Williams received her undergraduate degree at the University of Southern California, earned her doctoral degree at UCLA and completed four years of postdoctoral work at Penn State. While at Penn State, Williams began working with a project called IceCube, a neutrino detector.
Neutrinos have almost no mass and are extremely hard to detect. The simplest way to find and study these particles is to give them a big target – the more opportunities a neutrino has to interact with the target, the more likely it is to do so. IceCube uses a large amount of ice in the South Pole as its target. The detector notes when the rare occurrences happen and transmits the data to be analyzed by physicists.
Xu and James Pepper, a graduate student studying in physics, spoke highly of Williams.

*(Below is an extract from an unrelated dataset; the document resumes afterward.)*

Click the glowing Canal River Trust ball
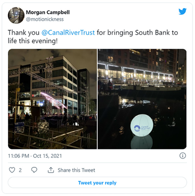The image size is (195, 196). pos(142,125)
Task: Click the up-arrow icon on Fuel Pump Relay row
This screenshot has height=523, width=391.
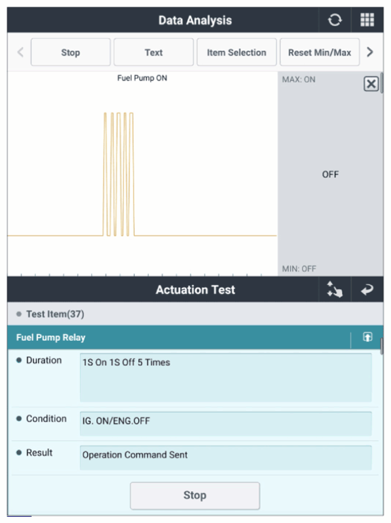Action: [x=367, y=337]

“Donglian and I first [saw] Professor Williams at a presentation she was giving on IceCube and afterwards both became very interested in the [IceCube] project,” Pepper said.
Xu and Pepper said Williams communicates clearly and gets directly to the core of a concept. Xu said she shares interests with Williams.
“After graduation I would like to join IceCube,” she said. “It has been successful and is a cool experiment.”
Williams said there are plans for an IceCube expansion, which could provide scientists with more useful data.
“We are currently working on building an even larger detector and also a dense detector in the middle of IceCube,” she said.